The East Extension was suggested in 1999 as part of the Metro Manila Urban Transportation Integration Study (MMUTIS), which advocated for extending the LRT Line 2 toward Antipolo.

Antipolo station was constructed as part of the Line 2 East Extension, which called for a 4 km extension eastward from Santolan station and the construction of two stations.

Construction of the Line 2 east extension began in September 2015 while the construction of Antipolo and Marikina stations began in May 2017. The expected opening was supposed to be in the fourth quarter of 2020, but was postponed repeatedly due to the COVID-19 pandemic and various circumstances in integrating the east extension to the line's existing systems. Earlier, the station was called Masinag Station, however, it was renamed in early 2021 for its location in Antipolo.
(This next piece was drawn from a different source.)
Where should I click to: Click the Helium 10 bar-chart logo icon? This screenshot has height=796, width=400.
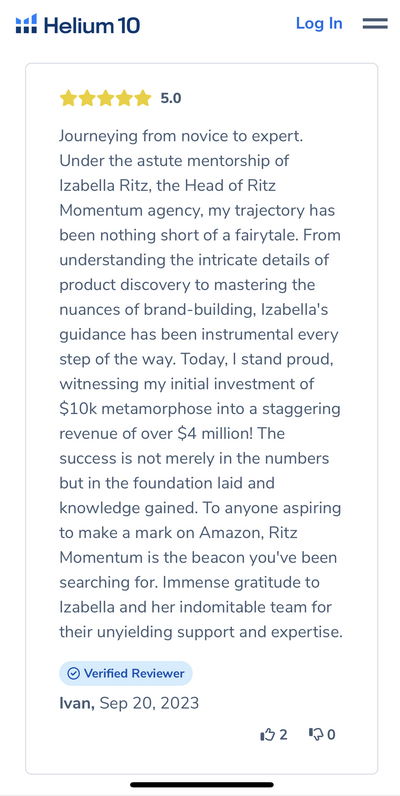(x=26, y=23)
The east extension was inaugurated on July 1, 2021 by President Rodrigo Duterte, and Antipolo station opened on July 5, 2021. Rides for the East Extension were free of charge until July 18, 2021. Due to the location's elevation for a possible future extension to Cogeo, the height between the ground and concourse levels is equivalent to three levels. As such, the end of the line after the switching tracks has provisions for a continuation.

==Nearby landmarks==
The station is situated nearby SM City Masinag, and East Gate Business Center and Terminal Center via walkway which is a transport terminal for buses, e-jeeps and tricycles bound for Padilla-Paenaan and the city proper of Antipolo. Other adjacent landmarks include the Diocesan Shrine and Parish of St. Therese of the Child Jesus, Cornel Medical Center, and Metro Antipolo Hospital and Medical Center. Residential subdivisions such as Kingsville Executive Village, Vermont Park Executive Village, Golden Meadows Executive Village, and Filinvest East Homes are found in the vicinity of the station.